Experts are one step closer to bringing the woolly mammoth back to life thanks to the first 3D reconstruction of chromosomes collected from ancient skin.
About 52,000 years ago, a woolly mammoth was freeze-dried by the weather just after it died, preserving its DNA in a glass-like state.
The unusually well-preserved specimen was excavated in northeastern Siberia in 2018, allowing a team of international scientists to analyze its skin tissue.
They have now successfully reconstructed the extinct species’ chromosomes – thread-like structures made of DNA.
This is the first time scientists have been able to do this from such an old sample.
Experts are one step closer to bringing the woolly mammoth back to life thanks to the first 3D reconstruction of chromosomes collected from ancient skin
About 52,000 years ago, a woolly mammoth was freeze-dried by the elements just after it died, preserving its DNA in a glass-like state. The exceptionally well-preserved specimen was excavated in northeastern Siberia in 2018, allowing a team of international scientists to analyse its skin tissue.
And they said this could boost efforts to “de-extinct” the woolly mammoth by allowing a DNA comparison with present-day elephants.
Currently, a company called Colossal Biosciences is leading the effort to bring the woolly mammoth back to life.
Their strategy is to take the genome of an Asian elephant and introduce a large number of small modifications into the DNA.
An Asian elephant will then carry that calf to term, giving birth to an elephant with many of the adaptations that made woolly mammoths thrive in the cold.
The team behind the new discovery says the genetic information preserved in this fossil is far more detailed than most ancient DNA fragments that have been found.
They were able to see not only which genes were present in the fossil, but also roughly which ones were on and which were “off,” something they had never seen before.
Erez Lieberman Aiden, one of the study’s authors from Baylor College of Medicine in Texas, said this will aid in efforts to de-extinct the mammoth by helping scientists understand what genes and sequences they need to “edit” in an elephant’s genome to turn it back into something resembling the extinct species.
“Like DNA, whole chromosomes have been thought of as fragile objects, unable to survive for long outside a living organism,” he said.
The study could boost efforts to “de-extinct” the woolly mammoth by allowing a comparison of its DNA with modern-day elephants.
The team that made the new discovery says the genetic information preserved in this fossil is far more detailed than most ancient DNA fragments ever found. Not only were they able to see which genes were present in the fossil, but also roughly which ones were on and which were “off” – something they had never seen before.
‘But under the right circumstances, chromosomes can, in fact, survive for a long time.
‘And this surprise makes many things possible, like assembling extinct genomes, or looking at the tissue of a woolly mammoth and seeing which genes were on and which were off, or examining the DNA loops that turn genes on and off.
‘The overall plan for de-extinction is to use what has been learned about the mammoth from DNA sequencing to engineer an elephantid life form that is similar, in important ways, to the mammoth.’
While versions of this plan have been around for some time, one potential obstacle was the large gaps in knowledge about the woolly mammoth genome (for example, how many pairs of chromosomes it has).
“The great news for de-extinction is that we don’t have to worry about whole sets of potential obstacles, because the overall structure of the two species’ genomes is quite similar,” Dr Aiden said.
“So it really looks like local[DNA]editing could take us a long way.”
“The great news for de-extinction is that we don’t have to worry about whole sets of potential obstacles, because the overall structure of the two species’ genomes is quite similar,” Dr Aiden said.
He said his discovery also helps determine exactly what edits are needed to transform an Asian elephant into a mammoth.
“For example, we can now look at the skin of the woolly mammoth and, using these fossil chromosomes, we can see, for the first time, which genes were active in the skin of a woolly mammoth that were not active in elephants, and vice versa,” he added.

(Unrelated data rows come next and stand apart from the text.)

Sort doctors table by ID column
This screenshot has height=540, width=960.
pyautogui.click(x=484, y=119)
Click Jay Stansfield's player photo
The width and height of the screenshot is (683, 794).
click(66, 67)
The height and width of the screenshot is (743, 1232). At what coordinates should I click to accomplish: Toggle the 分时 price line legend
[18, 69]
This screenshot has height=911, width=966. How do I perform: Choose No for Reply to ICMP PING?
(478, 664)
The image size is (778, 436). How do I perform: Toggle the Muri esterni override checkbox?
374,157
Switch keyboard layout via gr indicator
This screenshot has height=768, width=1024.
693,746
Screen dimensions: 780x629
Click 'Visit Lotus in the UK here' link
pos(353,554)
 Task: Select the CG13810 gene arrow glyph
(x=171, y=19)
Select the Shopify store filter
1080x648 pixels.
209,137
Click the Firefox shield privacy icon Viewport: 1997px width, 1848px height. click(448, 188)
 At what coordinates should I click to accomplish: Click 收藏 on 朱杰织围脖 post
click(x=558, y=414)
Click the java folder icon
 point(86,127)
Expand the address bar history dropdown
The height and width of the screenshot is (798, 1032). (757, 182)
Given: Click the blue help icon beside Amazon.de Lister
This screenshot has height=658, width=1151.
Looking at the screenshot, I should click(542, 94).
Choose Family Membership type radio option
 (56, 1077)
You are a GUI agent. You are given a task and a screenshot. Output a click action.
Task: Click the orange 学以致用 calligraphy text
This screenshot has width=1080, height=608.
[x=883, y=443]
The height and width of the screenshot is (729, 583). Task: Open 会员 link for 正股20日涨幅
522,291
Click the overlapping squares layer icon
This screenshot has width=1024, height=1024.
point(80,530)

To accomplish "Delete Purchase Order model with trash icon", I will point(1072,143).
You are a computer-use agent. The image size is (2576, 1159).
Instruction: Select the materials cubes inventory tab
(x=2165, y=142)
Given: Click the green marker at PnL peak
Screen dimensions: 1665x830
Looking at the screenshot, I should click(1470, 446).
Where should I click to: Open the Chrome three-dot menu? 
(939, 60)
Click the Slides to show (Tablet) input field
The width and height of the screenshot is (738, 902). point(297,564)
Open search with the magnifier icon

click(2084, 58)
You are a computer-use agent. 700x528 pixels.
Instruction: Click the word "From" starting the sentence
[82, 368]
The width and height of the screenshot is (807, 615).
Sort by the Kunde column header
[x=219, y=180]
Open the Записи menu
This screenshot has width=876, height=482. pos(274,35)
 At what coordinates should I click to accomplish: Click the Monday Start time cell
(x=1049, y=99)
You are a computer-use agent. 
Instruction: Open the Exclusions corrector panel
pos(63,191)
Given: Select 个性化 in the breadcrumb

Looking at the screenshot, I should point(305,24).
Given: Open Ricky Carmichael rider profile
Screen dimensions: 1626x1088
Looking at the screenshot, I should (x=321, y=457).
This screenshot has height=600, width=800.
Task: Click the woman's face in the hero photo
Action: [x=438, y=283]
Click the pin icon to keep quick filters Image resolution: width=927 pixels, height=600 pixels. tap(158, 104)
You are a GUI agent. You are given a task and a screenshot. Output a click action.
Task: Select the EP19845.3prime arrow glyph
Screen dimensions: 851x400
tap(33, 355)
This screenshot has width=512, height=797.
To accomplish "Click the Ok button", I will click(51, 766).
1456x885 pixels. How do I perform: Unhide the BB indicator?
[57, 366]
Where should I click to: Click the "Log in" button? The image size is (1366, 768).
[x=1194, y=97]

‘We can now understand more deeply which genes and sequences we should focus on to make an elephant woolly and which sequences may be less important for that trait.’
Although the method used in this study relies on exceptionally well-preserved fossils, the researchers are optimistic that it could be used to study other ancient DNA specimens, such as Egyptian mummies.
Other authors include researchers from the University of Copenhagen, the National Centre for Genomic Analysis and the Centre for Genomic Regulation in Spain.
The findings were published in the journal Cell.